- Consigna 1: En el texto sobre el mensaje papal acerca de Internet, ¿qué día se celebrará la XXXVI Jornada Mundial de las Comunicaciones Sociales?
- Consigna 2: Prosiga el texto sobre el mensaje papal acerca de Internet a partir de su última oración.

- Texto del ejercicio:
========================================================================
Internet: un medio para la evangelización, señala Papa Juan
Pablo II
Roma, 23 (NE - eclesiales.org) Bajo el título "Internet: un nuevo
foro para la proclamación del Evangelio", se hizo público
el día de ayer el mensaje del Papa Juan Pablo II para la XXXVI Jornada
Mundial de las Comunicaciones Sociales, que se celebrará el próximo
12 de mayo. "La historia de la evangelización no es sólo
una cuestión de expansión geográfica, ya que la Iglesia
también ha tenido que cruzar muchos umbrales culturales. (...) Ahora,
con la revolución de las comunicaciones y la información en plena
transformación, la Iglesia se encuentra indudablemente ante otro camino
decisivo. Por tanto, es conveniente que en esta Jornada mundial de las comunicaciones
de 2002 reflexionemos en el tema: 'Internet: un nuevo foro para la proclamación
del Evangelio'."
========================================================================
- Entradas proporcionadas:
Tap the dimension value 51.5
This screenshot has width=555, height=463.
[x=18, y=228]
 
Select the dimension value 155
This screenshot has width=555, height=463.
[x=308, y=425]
========================================================================
- Respuesta 1: El 12 de mayo.

- Respuesta 2:
"Para la Iglesia -señala el Papa en su mensaje-, el nuevo mundo
del ciberespacio es una llamada a la gran aventura de usar su potencial para
proclamar el mensaje evangélico." "La Iglesia afronta este
nuevo medio con realismo y confianza. Como otros medios de comunicación,
se trata de un medio, no de un fin en sí mismo. Internet puede ofrecer
magníficas oportunidades para la evangelización si se usa con
competencia y con una clara conciencia de sus fuerzas y sus debilidades."
Tras destacar varias de las posibilidades que ofrece Internet para la evangelización,
señalando que "puede proporcionar un suplemento y un apoyo únicos
para preparar el encuentro con Cristo en la comunidad y sostener a los nuevos
creyentes en el camino de fe que comienza", el Papa señaló
asimismo que "hay ciertas cuestiones necesarias (...) que se plantean al
usar Internet para la causa de la evangelización."
"De hecho, la esencia de Internet consiste en suministrar un flujo casi
continuo de información, gran parte de la cual pasa en un momento. En
una cultura que se alimenta de lo efímero puede existir fácilmente
el riesgo de considerar que lo que importa son los datos, más que los
valores. Internet ofrece amplios conocimientos, pero no enseña valores.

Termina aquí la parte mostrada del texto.